President George W. Bush issued a new warning to Syria to withdraw its forces from Lebanon, with the White House saying the Damascus government was having an intimidatory impact as Lebanon stages elections.

Bush said he was “disturbed” by reports that Syrian intelligence remain in Lebanon, in breach of a UN resolution ordering all Syrian forces out of the country.

“Our message to Syria — and it’s not just the message of the United States; the United Nations has said the same thing — is that in order for Lebanon to be free,” Syria needs to “not only remove their military, but to remove intelligence officers as well,” Bush said at the White House.

UN Secretary General
Kofi Annan on Friday ordered a UN verification mission back to Lebanon because of reports of “elements” of Syrian intelligence still in the country which is halfway through a four-stage national election.

A UN Security Council resolution passed in September ordered all foreign nations to withdraw their forces from Lebanon.

Syria has strongly denied that any of its forces remain in the neighbouring country where it has had a predominant influence for three decades.

In Damascus, Information Minister Mehdi Dakhlallah said the comments by Bush and other US administration officials were “false and lacking in objectivity”.

“All Syrian forces, whatever their service, have been withdrawn from Lebanon,” the minister told the official SANA news agency.

White House spokesman Scott McClellan said the United States was “deeply concerned about Syria’s interference and intimidation inside Lebanon.”

“Syria needs to comply fully with United Nations Council Resolution 1559. That means getting all their intelligence operatives out of Lebanon,” he added. “We are concerned that those intelligence operatives are interfering in Lebanon’s internal affairs.

“We have all called on the United Nations to send the verification teams back to Lebanon,” McClellan said.

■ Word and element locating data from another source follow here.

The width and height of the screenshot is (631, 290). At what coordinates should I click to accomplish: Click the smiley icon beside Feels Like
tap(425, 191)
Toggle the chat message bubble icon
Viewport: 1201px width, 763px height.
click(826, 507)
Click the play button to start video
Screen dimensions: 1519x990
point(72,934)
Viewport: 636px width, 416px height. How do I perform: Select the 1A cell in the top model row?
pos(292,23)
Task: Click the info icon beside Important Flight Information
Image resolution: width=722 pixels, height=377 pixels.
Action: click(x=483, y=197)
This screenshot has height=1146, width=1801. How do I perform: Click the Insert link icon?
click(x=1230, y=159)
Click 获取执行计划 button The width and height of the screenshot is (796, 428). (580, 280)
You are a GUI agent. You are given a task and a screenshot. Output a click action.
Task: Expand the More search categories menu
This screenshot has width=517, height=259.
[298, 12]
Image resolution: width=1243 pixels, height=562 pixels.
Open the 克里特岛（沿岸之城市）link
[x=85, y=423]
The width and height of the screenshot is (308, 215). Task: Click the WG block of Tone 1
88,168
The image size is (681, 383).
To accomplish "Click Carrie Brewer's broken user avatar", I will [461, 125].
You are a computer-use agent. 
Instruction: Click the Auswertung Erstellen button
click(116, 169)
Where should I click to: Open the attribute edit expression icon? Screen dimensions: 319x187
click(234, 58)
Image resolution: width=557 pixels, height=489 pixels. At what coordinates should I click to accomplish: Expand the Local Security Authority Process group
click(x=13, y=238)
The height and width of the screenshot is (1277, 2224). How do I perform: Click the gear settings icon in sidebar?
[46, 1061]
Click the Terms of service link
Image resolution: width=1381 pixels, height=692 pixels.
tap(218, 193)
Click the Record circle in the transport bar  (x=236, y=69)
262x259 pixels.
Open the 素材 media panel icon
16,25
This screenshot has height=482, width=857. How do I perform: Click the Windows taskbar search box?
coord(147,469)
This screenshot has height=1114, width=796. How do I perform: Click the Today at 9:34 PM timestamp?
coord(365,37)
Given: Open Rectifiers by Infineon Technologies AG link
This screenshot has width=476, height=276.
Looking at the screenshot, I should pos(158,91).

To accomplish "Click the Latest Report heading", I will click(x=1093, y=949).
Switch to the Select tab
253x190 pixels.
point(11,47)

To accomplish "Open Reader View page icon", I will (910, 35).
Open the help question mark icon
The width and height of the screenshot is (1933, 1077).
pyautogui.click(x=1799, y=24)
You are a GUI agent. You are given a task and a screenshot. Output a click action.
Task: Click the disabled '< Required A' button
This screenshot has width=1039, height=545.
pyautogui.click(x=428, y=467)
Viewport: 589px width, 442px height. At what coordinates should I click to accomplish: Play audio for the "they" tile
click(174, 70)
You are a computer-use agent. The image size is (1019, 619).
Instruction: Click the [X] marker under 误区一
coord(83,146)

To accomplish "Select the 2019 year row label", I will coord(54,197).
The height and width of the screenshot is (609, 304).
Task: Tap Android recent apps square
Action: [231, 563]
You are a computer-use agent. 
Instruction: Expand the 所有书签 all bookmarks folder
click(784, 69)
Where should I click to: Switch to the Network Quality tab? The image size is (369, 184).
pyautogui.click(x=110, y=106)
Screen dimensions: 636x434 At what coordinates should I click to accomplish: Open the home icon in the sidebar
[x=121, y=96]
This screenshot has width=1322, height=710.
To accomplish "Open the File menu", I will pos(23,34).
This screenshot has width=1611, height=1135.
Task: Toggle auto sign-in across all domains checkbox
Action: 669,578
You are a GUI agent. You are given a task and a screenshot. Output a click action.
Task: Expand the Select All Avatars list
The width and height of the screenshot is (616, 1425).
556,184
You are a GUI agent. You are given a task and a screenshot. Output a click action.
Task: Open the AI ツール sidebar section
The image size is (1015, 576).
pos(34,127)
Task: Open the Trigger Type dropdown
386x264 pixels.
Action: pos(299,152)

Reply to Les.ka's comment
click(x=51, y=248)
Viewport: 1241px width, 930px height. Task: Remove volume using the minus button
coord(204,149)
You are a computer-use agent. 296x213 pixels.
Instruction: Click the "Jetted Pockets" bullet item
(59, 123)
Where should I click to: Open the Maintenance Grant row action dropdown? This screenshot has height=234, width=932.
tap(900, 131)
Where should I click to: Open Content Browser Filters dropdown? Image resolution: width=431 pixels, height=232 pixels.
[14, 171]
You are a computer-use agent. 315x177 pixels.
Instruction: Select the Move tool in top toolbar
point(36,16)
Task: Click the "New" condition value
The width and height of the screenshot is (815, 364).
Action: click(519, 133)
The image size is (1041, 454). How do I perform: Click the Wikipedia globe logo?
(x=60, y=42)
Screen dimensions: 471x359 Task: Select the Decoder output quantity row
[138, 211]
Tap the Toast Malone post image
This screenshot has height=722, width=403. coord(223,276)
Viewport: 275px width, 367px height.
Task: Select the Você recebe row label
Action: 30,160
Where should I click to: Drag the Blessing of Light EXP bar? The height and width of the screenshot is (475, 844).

The State Department has also warned about Syria’s role in the Lebanese election, but spokesman Sean McCormack held back from the use of sanctions that could be applied under the Syria Accountability Act.

“This is not an issue between the US and Syria, this is an issue between Syria and the rest of the world,” McCormack told a briefing Friday.

A State Department official, speaking on condition of anonymity, said that the number of Syrian agents in Lebanon had not reduced despite the withdrawal promise by Damascus.

Terje Roed-Larsen, the UN secretary general’s envoy for Lebanon, is to meet Syria’s President Bashir Al-Assad in Damascus on Sunday to discuss the Syrian withdrawal and the UN resolution.